• _Article_
——————————

Lisbon, Two Buildings, and a Conversation in Ceramic Tiles

Have you ever travelled specifically for a building? Not for a city, not for a culture, not for the food or the wine or the warm Atlantic evenings, but because a particular piece of architecture demanded your presence, your camera, and your full professional attention?

That's precisely what brought me to Lisbon in early 2026. Two buildings. Both remarkable. Both recent. Both, (and this is the detail that made the trip irresistible) using the same material in ways that feel like an architectural conversation happening across the same city, at the same moment in time.

One of them turns ten years old this year. The other has barely been open eighteen months. Together, they've convinced me that Lisbon is doing something no other European city is currently managing: producing world-class contemporary architecture that feels genuinely rooted in its place.

MAAT: The Building That Became a Landscape

The Museum of Art, Architecture and Technology sits on the north bank of the Tagus, just west of Belém, and it announces itself from some distance. Amanda Levete's design — completed in 2016 for EDP, the Portuguese energy company, is clad entirely in three-dimensional ceramic tiles that shift from pure white to almost luminous cream depending on the angle of the light and the hour of the day. From the river, it reads as a single, undulating form. Organic. Inevitable. As if it grew from the riverbank rather than being placed upon it.

MAAT The Museum of Art, Architecture & Technology in Lisbon. Mid morning and the ceramic tiles are almost white in colour as opposed to earlier when they're creamy orange.

Museum of Art, Architecture & Technology - MAAT in Lisbon

What separates MAAT from most contemporary museum buildings is the roof. Levete made it walkable — you climb from the riverside promenade, cross the full length of the building above your head, and arrive back at ground level on the other side, with the 25 de Abril Bridge filling the view the entire way. It’s a genuinely strange and generous thing to do with a museum roof. The building stops being an object you look at and becomes a place you move through. It doesn’t end at its walls. It extends into the city.

Ten years on from its opening, that ambition has been fully vindicated. MAAT isn't just part of Lisbon's skyline now — it feels like it always was.

The Photographic Challenge: No Straight Lines

I'll be direct with you: MAAT is one of the most technically demanding buildings I've photographed. The entire facade is a continuous curve. There are no straight lines, no right angles, no convenient architectural grammar to hang a composition on. Every decision — lens choice, position, time of day — produces a fundamentally different building.

——————————

• _Collected data_
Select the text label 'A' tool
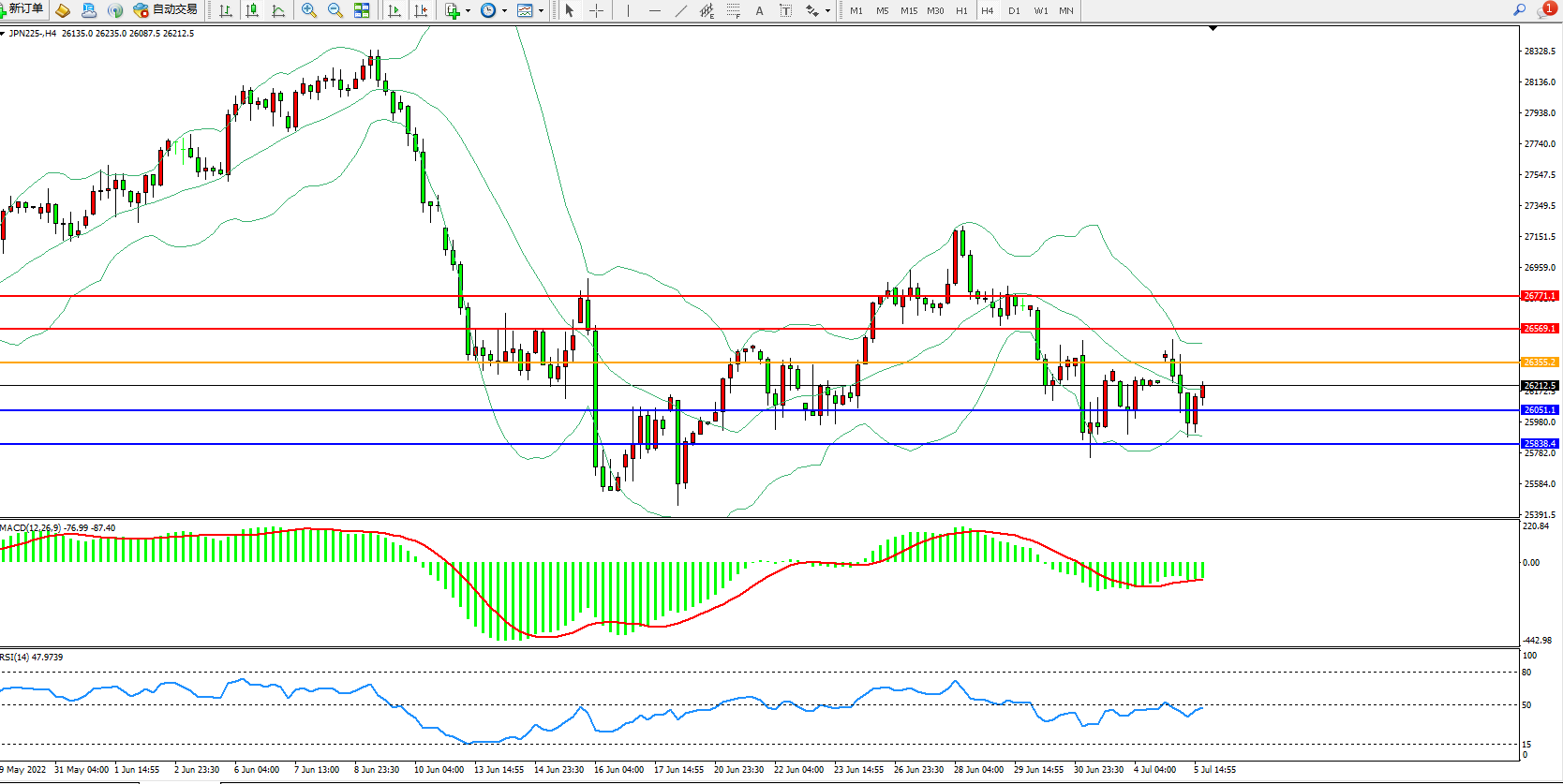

——————————

• _Set tasks_
a) Answer these from the Lisbon architecture article:
(i) When did the writer go to Lisbon?
(ii) Who designed MAAT, and for which company?
(iii) What bridge fills the view as you walk across MAAT's roof?
b) Write the next part of the Lisbon architecture article, starting after its final sentence.
The listing isn't needed for anything here.

• _Solved tasks_
a)
(i) Early 2026.
(ii) Amanda Levete, for EDP, the Portuguese energy company.
(iii) The 25 de Abril Bridge.

b)
I spent the better part of two days working around the exterior, chasing shadow lines. The three-dimensional tile surface, which looks deceptively flat in some photographs, reveals itself as deeply sculpted when the sun catches it at a low angle. It's in those moments, when a single shadow edge bisects the facade diagonally, that the building really sings. You're not composing, you're waiting. Reading the light, understanding when the building wants to be photographed, and having the patience to be there when it does.

Close up of the Portuguese ceramic tile surface of MAAT

Individual Portuguese ceramic tiles cover the facade of MAAT

The challenge of horizontals and verticals deserves a word too. With no straight architectural lines to reference, I relied entirely on my tripod's levelling bubbles and the artificial 3D horizon built into my camera's live view. Small details, but crucial ones — the sort of technical discipline that separates a photograph of a building from an architectural photograph.

The Rooftop

Get up there as early as you can. Before the visitors arrive, the rooftop walkway offers one of the most genuinely surprising views in Lisbon — the 25 de Abril Bridge framed against the river, the Tagus impossibly wide in the morning light, and the roofline of the building itself curving down toward the waterline in a gesture that still feels radical a decade after it was built.

From up here, you understand what Levete was actually proposing. Not a museum with a nice roof terrace, a public act. Architecture as civic generosity.

CAM Gulbenkian: Forty Minutes and a Different Philosophy

Forty minutes across the city by public transport. Eighteen acres of mature woodland. And a building that opened in the autumn of 2024, which means that most people, even those who follow contemporary architecture closely, haven't seen it properly yet.

The Centro de Arte Moderna Gulbenkian was founded in 1983 in the grounds of the Calouste Gulbenkian Foundation, itself one of Lisbon's great cultural institutions. The renovation and expansion completed by the Japanese architect Kengo Kuma is his first built project in Portugal, and it announces itself so quietly you could almost miss it.

The entrance to CAM Gulbenkian

CAM Gulbenkian Lisbon

Almost. But not quite.

The Engawa

The defining element of Kuma’s intervention is what he calls the Engawa — a term drawn from traditional Japanese architecture, where the engawa is a transitional space at the edge of a building. Not inside, not outside. A threshold. The place where the building pauses before it meets the world.

Kuma has taken that concept and stretched it into a hundred-metre canopy that runs the full length of the building. At the garden edge, it hovers at roughly two metres. By the time it reaches the main facade, it has risen to ten. Walk the length of it and you experience the building changing around you, the compression of the low entry, the gradual expansion into something vast and cathedral-like.

The underside of the canopy is lined with Portuguese ash wood tiles, arranged in a grid that creates a rhythm as you walk. The top surface, the rain-facing side, is clad in Portuguese ceramic tiles. The same material tradition, the same regional craft, as the building on the banks of the Tagus forty minutes away.

I stood under the canopy on a Thursday morning with early woodland light filtering through from the garden, and it took me a moment to place the connection. Two of the most significant architects working in Europe today, on two entirely different buildings in the same city, and both reached for Portuguese ceramic as their material of choice. That's not a coincidence. That's a conversation.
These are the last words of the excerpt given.